▶ Work to be completed: Nothing but the lines from the one with "At what coordinates should I click to accomplish: Click the Jul" through the final line of the entries below should be written out, each exactly as given.

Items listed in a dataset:
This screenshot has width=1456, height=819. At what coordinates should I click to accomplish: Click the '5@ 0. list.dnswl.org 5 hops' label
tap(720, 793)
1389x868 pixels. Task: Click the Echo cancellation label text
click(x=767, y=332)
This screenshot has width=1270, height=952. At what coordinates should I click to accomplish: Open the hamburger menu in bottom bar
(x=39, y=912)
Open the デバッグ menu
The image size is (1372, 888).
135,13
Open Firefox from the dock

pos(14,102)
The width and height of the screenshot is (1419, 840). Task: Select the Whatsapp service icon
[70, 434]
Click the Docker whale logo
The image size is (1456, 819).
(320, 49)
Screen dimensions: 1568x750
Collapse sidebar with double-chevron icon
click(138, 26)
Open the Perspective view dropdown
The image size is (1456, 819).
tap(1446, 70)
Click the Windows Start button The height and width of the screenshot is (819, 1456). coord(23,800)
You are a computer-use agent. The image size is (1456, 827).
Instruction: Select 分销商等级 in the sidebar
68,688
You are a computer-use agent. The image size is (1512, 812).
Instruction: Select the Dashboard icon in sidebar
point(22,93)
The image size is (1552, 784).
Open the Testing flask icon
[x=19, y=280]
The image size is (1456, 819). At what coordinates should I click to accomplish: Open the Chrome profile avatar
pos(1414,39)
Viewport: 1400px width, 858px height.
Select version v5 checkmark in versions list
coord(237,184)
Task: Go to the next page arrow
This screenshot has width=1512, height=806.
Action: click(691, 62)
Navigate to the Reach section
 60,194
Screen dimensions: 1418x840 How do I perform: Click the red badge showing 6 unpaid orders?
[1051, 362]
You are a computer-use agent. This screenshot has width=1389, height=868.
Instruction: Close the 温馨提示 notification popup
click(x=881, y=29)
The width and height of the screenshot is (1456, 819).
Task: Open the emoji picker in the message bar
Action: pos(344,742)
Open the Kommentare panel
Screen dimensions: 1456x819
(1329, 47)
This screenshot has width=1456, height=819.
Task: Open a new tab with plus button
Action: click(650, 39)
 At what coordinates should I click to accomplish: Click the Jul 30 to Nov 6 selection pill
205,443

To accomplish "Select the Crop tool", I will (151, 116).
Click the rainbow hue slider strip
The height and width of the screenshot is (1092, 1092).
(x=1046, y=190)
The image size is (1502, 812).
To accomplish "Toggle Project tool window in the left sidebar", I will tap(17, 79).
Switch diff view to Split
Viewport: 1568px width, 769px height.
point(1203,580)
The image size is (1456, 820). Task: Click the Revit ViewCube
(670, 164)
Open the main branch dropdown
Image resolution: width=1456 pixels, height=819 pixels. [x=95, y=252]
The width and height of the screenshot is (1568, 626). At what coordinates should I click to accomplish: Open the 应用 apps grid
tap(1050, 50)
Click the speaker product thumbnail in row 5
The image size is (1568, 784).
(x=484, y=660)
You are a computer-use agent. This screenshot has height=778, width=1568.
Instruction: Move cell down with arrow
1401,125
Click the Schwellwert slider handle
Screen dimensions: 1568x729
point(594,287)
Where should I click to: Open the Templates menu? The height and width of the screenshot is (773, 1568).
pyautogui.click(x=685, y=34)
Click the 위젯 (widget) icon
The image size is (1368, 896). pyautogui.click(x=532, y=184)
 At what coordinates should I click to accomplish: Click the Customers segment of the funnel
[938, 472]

▶ Reply:
 At what coordinates should I click to accomplish: Click the Jul 30 to Nov 6 selection pill
205,443

To accomplish "Select the Crop tool", I will (151, 116).
Click the rainbow hue slider strip
The height and width of the screenshot is (1092, 1092).
(x=1046, y=190)
The image size is (1502, 812).
To accomplish "Toggle Project tool window in the left sidebar", I will tap(17, 79).
Switch diff view to Split
Viewport: 1568px width, 769px height.
point(1203,580)
The image size is (1456, 820). Task: Click the Revit ViewCube
(670, 164)
Open the main branch dropdown
Image resolution: width=1456 pixels, height=819 pixels. [x=95, y=252]
The width and height of the screenshot is (1568, 626). At what coordinates should I click to accomplish: Open the 应用 apps grid
tap(1050, 50)
Click the speaker product thumbnail in row 5
The image size is (1568, 784).
(x=484, y=660)
You are a computer-use agent. This screenshot has height=778, width=1568.
Instruction: Move cell down with arrow
1401,125
Click the Schwellwert slider handle
Screen dimensions: 1568x729
point(594,287)
Where should I click to: Open the Templates menu? The height and width of the screenshot is (773, 1568).
pyautogui.click(x=685, y=34)
Click the 위젯 (widget) icon
The image size is (1368, 896). pyautogui.click(x=532, y=184)
 At what coordinates should I click to accomplish: Click the Customers segment of the funnel
[938, 472]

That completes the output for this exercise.